Node failing to join the cluster after reboot

So I've been working with an elasticsearch cluster for a couple months now.
I'm finally getting it into production, but after a soft launch I realized
that I needed to allocate more ram to each instance. I'm running 3 boxes
with 3 instances of elasticsearch each. I took the first box down, added
the ram, and brought it back up into the cluster. All is well. Moving to
the second, I now have a routing/load balancing node that won't come back
into the cluster. The other 2 instances joined fine. I tried several times
to reboot the failed instance with no luck.

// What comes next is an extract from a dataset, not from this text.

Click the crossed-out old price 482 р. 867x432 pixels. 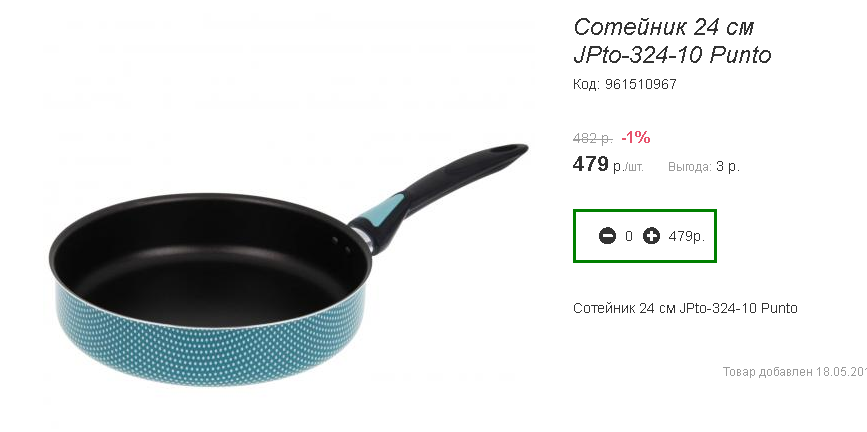point(593,138)
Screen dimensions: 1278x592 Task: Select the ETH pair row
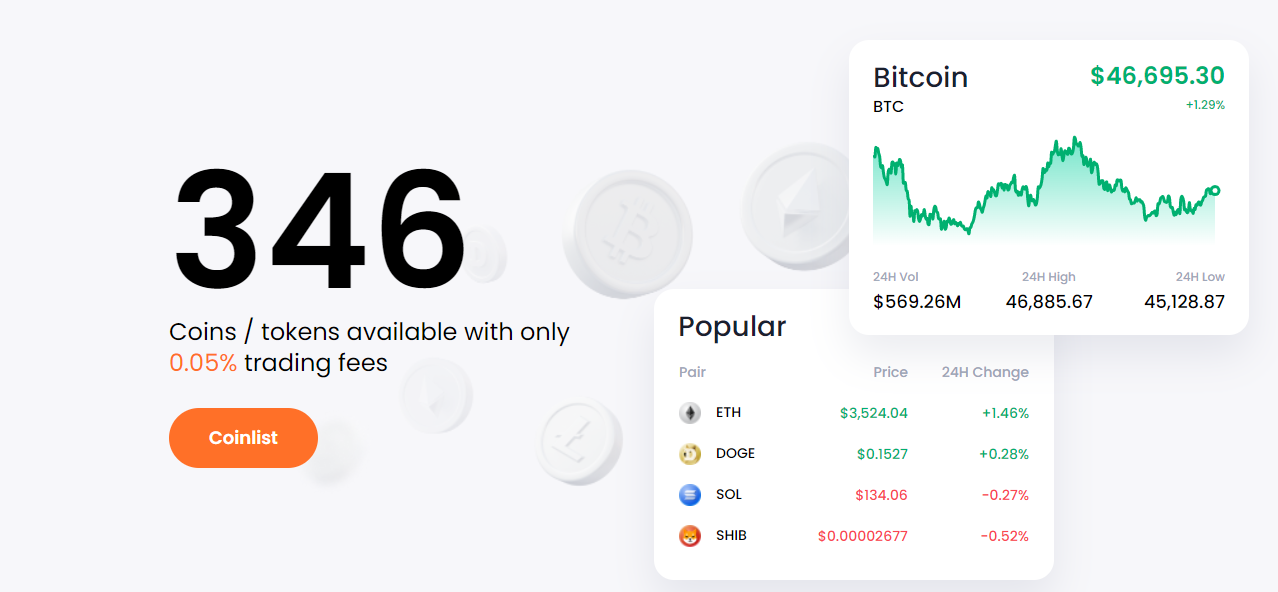(x=854, y=413)
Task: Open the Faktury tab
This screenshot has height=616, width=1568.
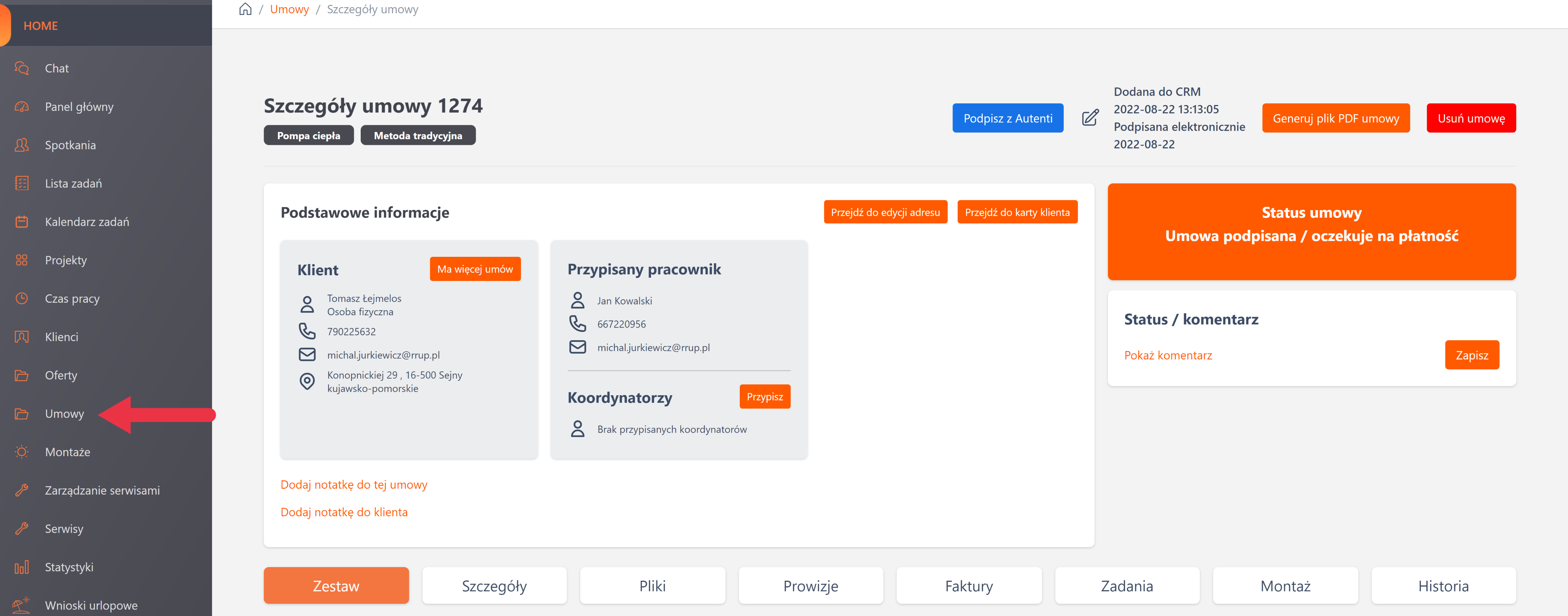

I keep getting a "no masterNode
returned" error.

Releveant Info

3 Machines, 3 Instances each
Instance 1 + 2: Data + eligible master
Instance 3: No data, no master (load balancing/routing only)

OS: Centos 6.4
Elasticsearch version 0.90.3 ( I know this is somewhat dated now, we must
extensively test new releases in dev/test before moving to production)

IPTables:

Elasticsearch Rest API (HTTP)

-A INPUT -m state --state NEW -m tcp -p tcp --dport 9200 -j ACCEPT
#Elasticserach Transport Service
-A INPUT -m state --state NEW -m tcp -p tcp --dport 9300 -j ACCEPT
-A INPUT -m state --state NEW -m tcp -p tcp --dport 9301 -j ACCEPT
-A INPUT -m state --state NEW -m tcp -p tcp --dport 9302 -j ACCEPT

Allow Mulitcast for ElasticSearch auto-discovery

-A INPUT -m pkttype --pkt-type multicast -j ACCEPT

Trace discovery logs:
https://gist.github.com/jumpinjoeadams/7008972

Relevant ES config:
cluster.name: NightRunnerProd
http.enabled: false ( on instances 1+2 only)
gateway.recover_after_nodes: 4
gateway.recover_after_time: 20s
gateway.expected_nodes: 6 ( These recovery options were lowered to
resolve this issue previously, but it just prolonged the issue apparently)
discovery.zen.minimum_master_nodes: 2
discovery.zen.ping.multicast.enabled: false
discovery.zen.ping.unicast.hosts: ["10.11.253.173[9300-9305]",
"10.11.253.174[9300-9305]", "10.11.253.175[9300-9305]"]
node.master: false ( instance 3 only)
node.data: false (instance 3 only)

I have tried disabling iptables
SELinux has no errors
Google provides no help.
Every time the node comes up, it doesn't join the cluster, just gives the
503. The failed node is the balancing node on machine 2.
I'm going nuts trying to figure out why this happens from time to time.

Thanks in advance!
Joe

--
You received this message because you are subscribed to the Google Groups "elasticsearch" group.
To unsubscribe from this group and stop receiving emails from it, send an email to elasticsearch+unsubscribe@googlegroups.com.
For more options, visit https://groups.google.com/groups/opt_out.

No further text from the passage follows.